# 1. Import Libraries

Import all the necessary libraries which will be used in this project.



In [0]:
import pandas as pd
import nltk
nltk.download('stopwords')
nltk.download('wordnet')
from nltk.corpus import stopwords
from nltk.corpus import wordnet as wn
from nltk.stem.wordnet import WordNetLemmatizer
import re
import gensim
import gensim.corpora as corpora
from wordcloud import WordCloud
from sklearn.feature_extraction.text import TfidfVectorizer
from sklearn.decomposition import NMF
import pyLDAvis
from pyLDAvis import sklearn as sklearn_lda 


# 2. Load data file

Load the data file containing research papers into a dataframe called 'dataset'.

In [0]:
#Load data file
dataset = pd.read_csv(r'research_papers.csv', encoding='ISO-8859–1')
dataset.head()

# 3. Clean Data

I dropped the unnecessary columns like 'ID', 'Author','Year', 'Conference/Journal', and focused solely on the 'Abstract' and 'Conclusion' columns of each paper entry.
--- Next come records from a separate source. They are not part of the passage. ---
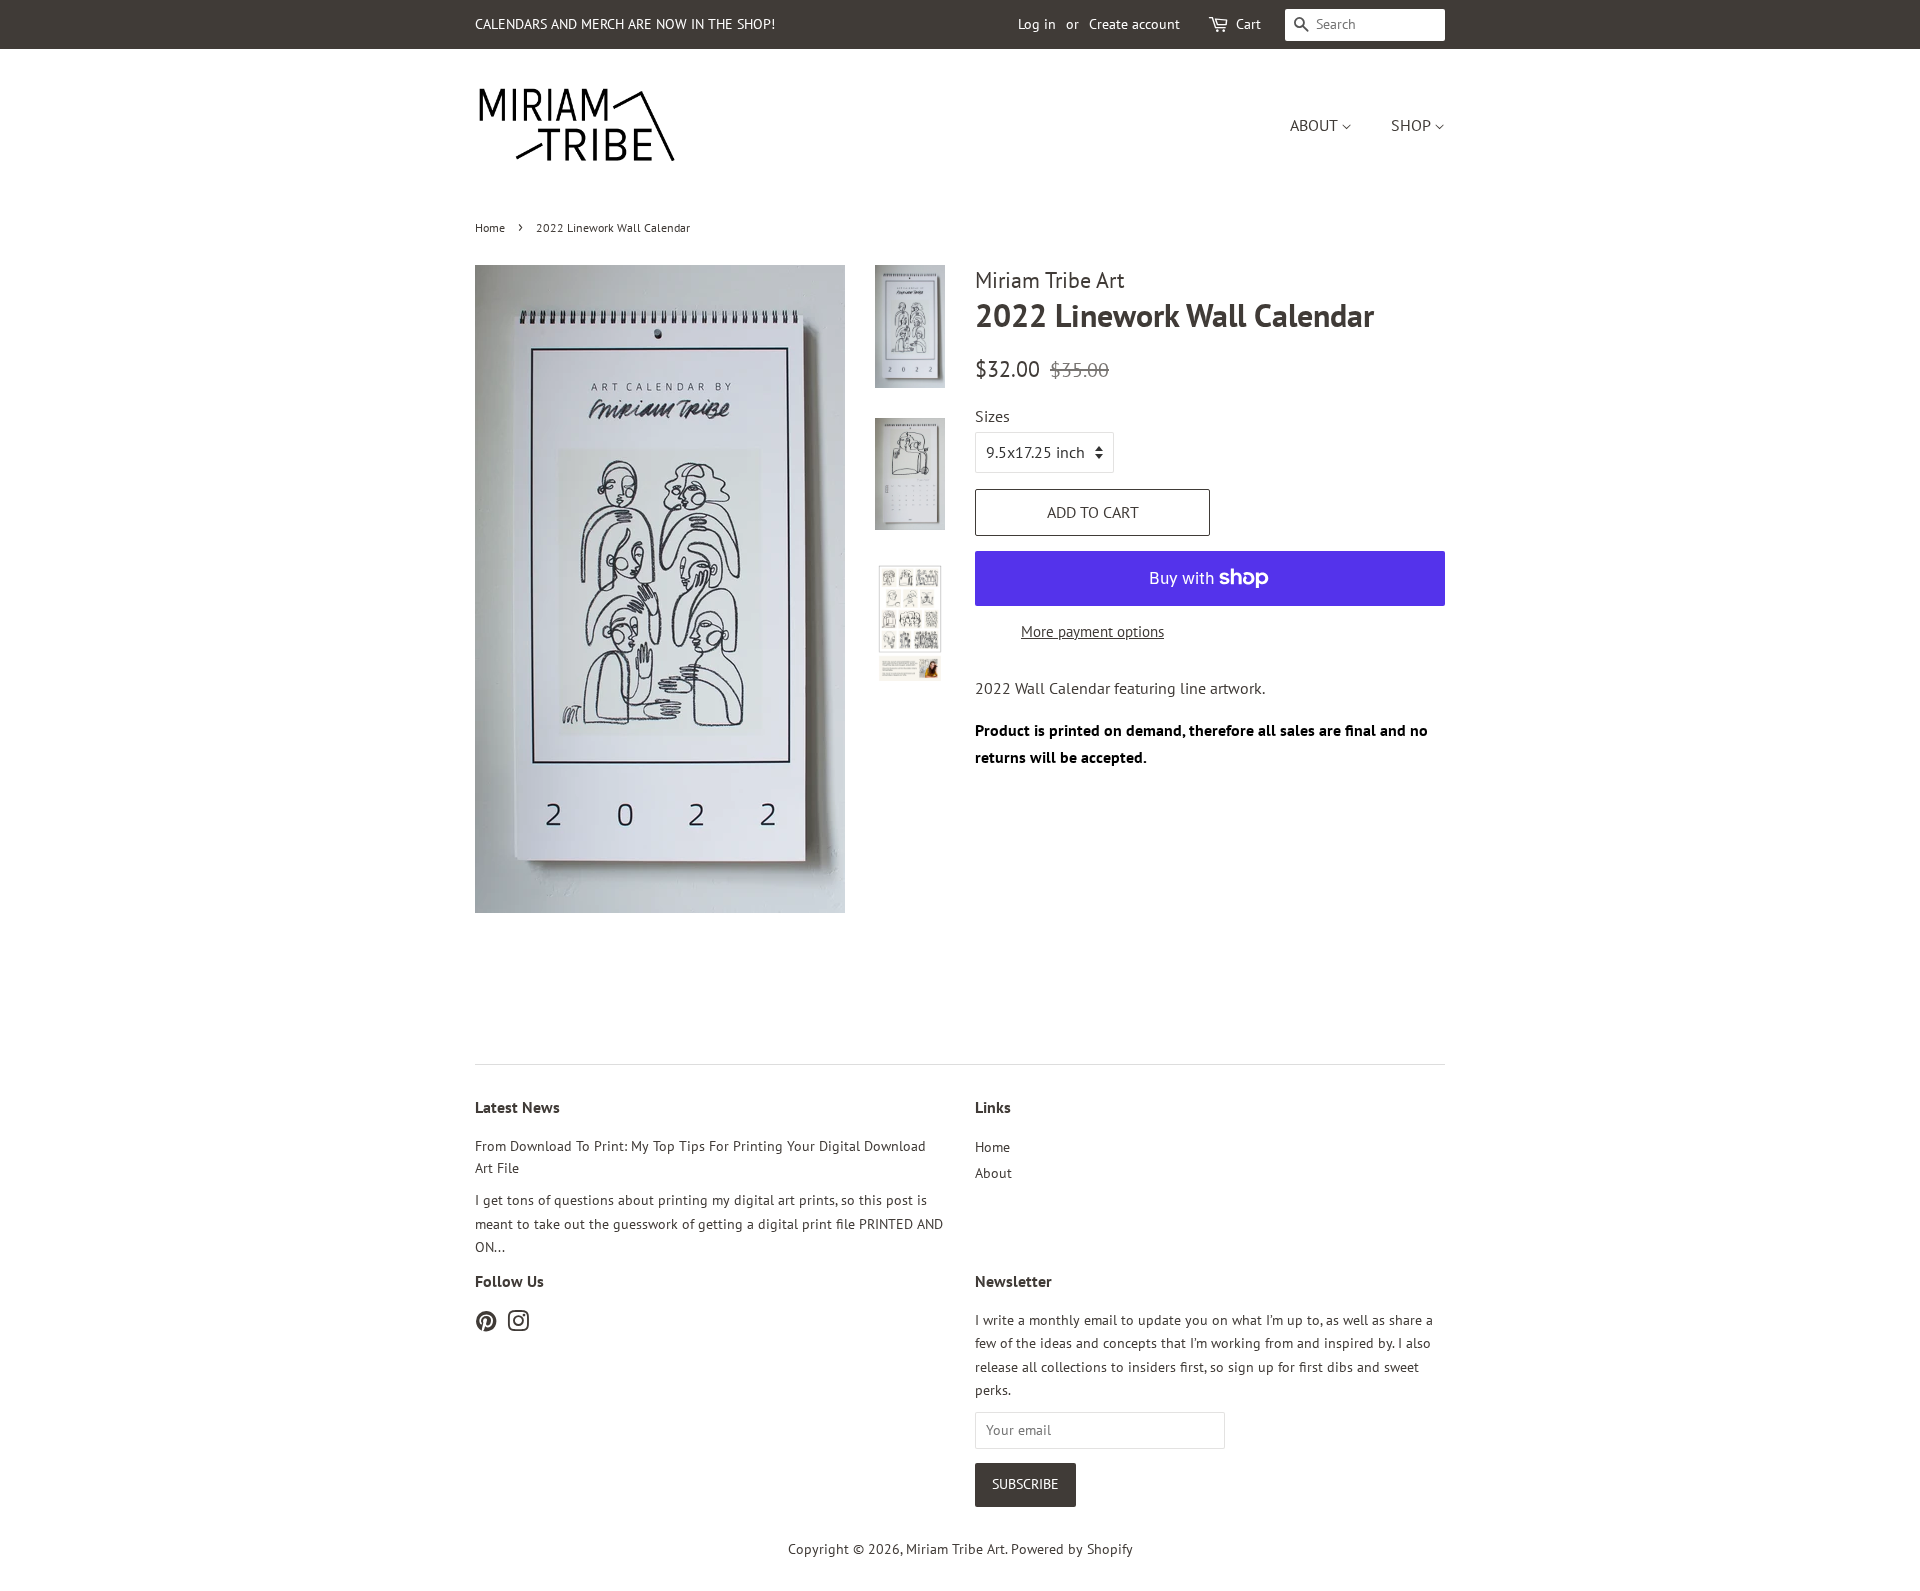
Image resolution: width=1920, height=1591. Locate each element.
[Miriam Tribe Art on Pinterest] (486, 1325)
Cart (1248, 24)
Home (490, 227)
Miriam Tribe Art (955, 1549)
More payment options (1092, 631)
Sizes (992, 416)
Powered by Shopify (1072, 1549)
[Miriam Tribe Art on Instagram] (518, 1325)
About (1315, 125)
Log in (1037, 24)
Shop (1412, 125)
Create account (1134, 24)
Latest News (517, 1107)
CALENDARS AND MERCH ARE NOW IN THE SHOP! (625, 24)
For papers with no conclusions, I filled the empty cell with the text "No conclusion". Next, I merged the two columns 'Abstract' and 'Conclusion' to form a new column called 'PaperText'. 

In [0]:
#Remove the unecessary columns
dataset = dataset.drop(columns=['Id', 'Reference', 'Codes', 'Authors', 'Year', 'Conference/ Journal'], axis=1)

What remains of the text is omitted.